**Metin:**
------------------------------------------------------------------------
Amerika’nın donanmamıza saldırısı, konumumuzun siyonist düşman üzerindeki etkisinin kanıtıydı. İsrail’in, Amerika’nın ve İngiltere’nin rahatsızlığının boyutundan dolayı rahatladık, mutluyuz ve memnunuz.
Kendini siyonizmin hizmetine giderek daha fazla adayan Amerika için önemli olan, başkalarını da kendisine bulaştırmaktır. Amerika, İngilizlerle birlikte diğer ülkeleri de sevgili Yemen halkıyla yüzleşmeye dahil etmek için her türlü çabayı gösteriyor.
Avrupalıların, Çin’in ve tüm dünyanın Kızıldeniz’den geçmesinde bir sakınca yok; tek hedef İsrail’e bağlı gemiler.
Kim bu işin içine girip aziz milletimize saldırmak, deniz kuvvetlerini hedef almak isterse aslında seyrüsefer ve ticari gemilerini tehlikeye atmış demektir. Halkımıza saldırmak isteyen her kimse, askeri düzeyde, bedelini ödeyeceği bir çatışmaya girme riskiyle karşı karşıyadır.
Aziz milletimiz, kabiliyetleri ne olursa olsun, hiçbir düşmanla çatışma alanından kaçmaz. Tüm Asya ve Avrupa ülkelerine Amerika’yı bulaştırmamalarını, izlemelerini ve İngiltere’nin bu işe karışmasını tavsiye ediyoruz.
Cenâb-ı Hakk’a hamdolsun, ömrümüz uzundur ve milletimiz büyük ve uzun karşılaşmalara dayanma kabiliyetine sahiptir.
Kaybeden, İsrail’e hizmet etmek ve İsrail’in Filistin halkına karşı işlediği suçların devamına hizmet etmek için halkımıza saldırmaya girişenlerdir.
------------------------------------------------------------------------
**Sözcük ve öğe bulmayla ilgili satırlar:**

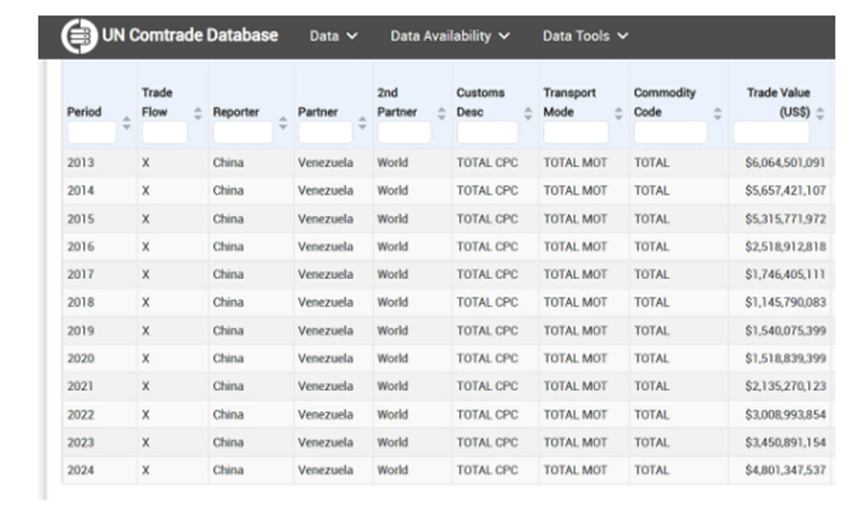Screen dimensions: 865x505
Task: Click the UN Comtrade Database title link
Action: click(189, 35)
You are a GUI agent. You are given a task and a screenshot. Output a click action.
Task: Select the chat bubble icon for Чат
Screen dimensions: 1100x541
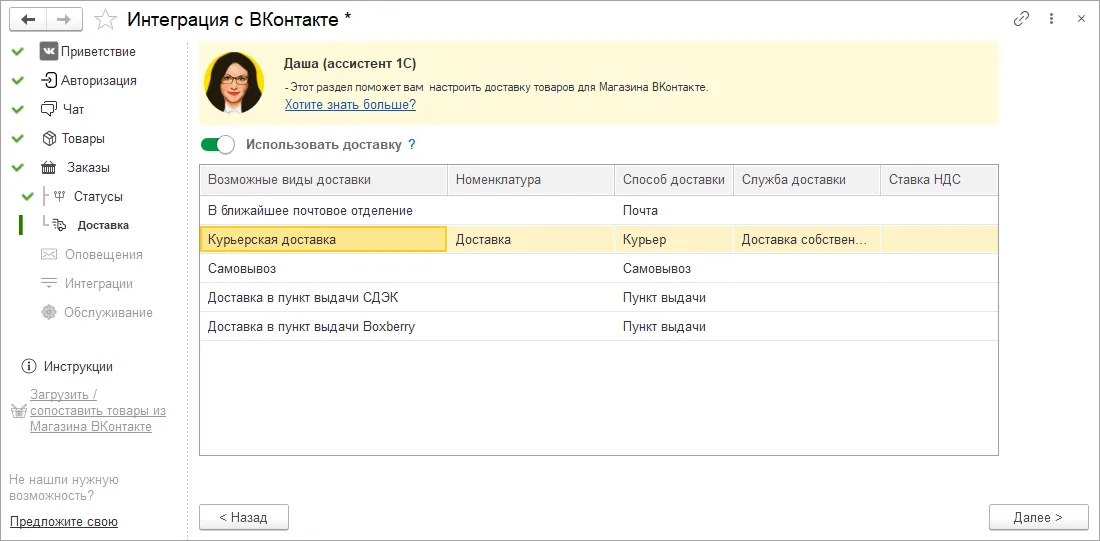pos(48,109)

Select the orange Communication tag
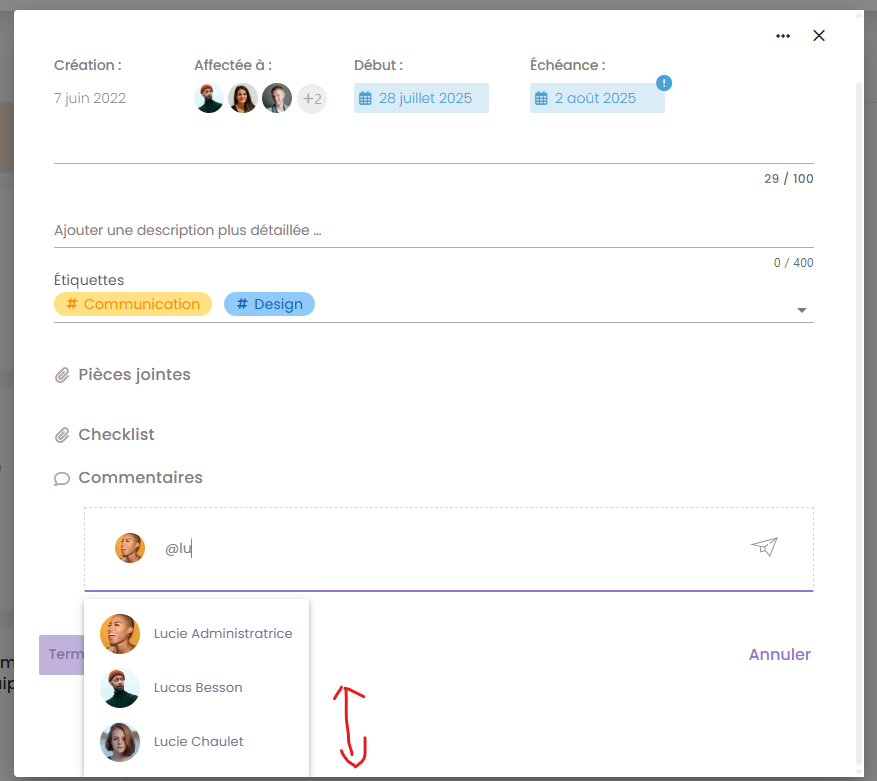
------------------------------------------------------------------------
**Kısa görev 1:**
Kızıldeniz ve Yemen konulu metni baştan sona, tek bir harfini bile değiştirmeden tekrar yazın.
**Kısa görev 2:**
Satırlarda “You are a GUI” ifadesini içeren satırdan başlayıp satırların sonunda biten bölümü, iki uç da dahil, aynen yeniden üretin. Resimleri yanıta katmayın.
Metin ile satırlar arasında herhangi bir bağlantı bulunmuyor.

**Tam yanıt 1:**
Amerika’nın donanmamıza saldırısı, konumumuzun siyonist düşman üzerindeki etkisinin kanıtıydı. İsrail’in, Amerika’nın ve İngiltere’nin rahatsızlığının boyutundan dolayı rahatladık, mutluyuz ve memnunuz.
Kendini siyonizmin hizmetine giderek daha fazla adayan Amerika için önemli olan, başkalarını da kendisine bulaştırmaktır. Amerika, İngilizlerle birlikte diğer ülkeleri de sevgili Yemen halkıyla yüzleşmeye dahil etmek için her türlü çabayı gösteriyor.
Avrupalıların, Çin’in ve tüm dünyanın Kızıldeniz’den geçmesinde bir sakınca yok; tek hedef İsrail’e bağlı gemiler.
Kim bu işin içine girip aziz milletimize saldırmak, deniz kuvvetlerini hedef almak isterse aslında seyrüsefer ve ticari gemilerini tehlikeye atmış demektir. Halkımıza saldırmak isteyen her kimse, askeri düzeyde, bedelini ödeyeceği bir çatışmaya girme riskiyle karşı karşıyadır.
Aziz milletimiz, kabiliyetleri ne olursa olsun, hiçbir düşmanla çatışma alanından kaçmaz. Tüm Asya ve Avrupa ülkelerine Amerika’yı bulaştırmamalarını, izlemelerini ve İngiltere’nin bu işe karışmasını tavsiye ediyoruz.
Cenâb-ı Hakk’a hamdolsun, ömrümüz uzundur ve milletimiz büyük ve uzun karşılaşmalara dayanma kabiliyetine sahiptir.
Kaybeden, İsrail’e hizmet etmek ve İsrail’in Filistin halkına karşı işlediği suçların devamına hizmet etmek için halkımıza saldırmaya girişenlerdir.

**Tam yanıt 2:**
You are a GUI agent. You are given a task and a screenshot. Output a click action.
Task: Select the chat bubble icon for Чат
Screen dimensions: 1100x541
pos(48,109)

Select the orange Communication tag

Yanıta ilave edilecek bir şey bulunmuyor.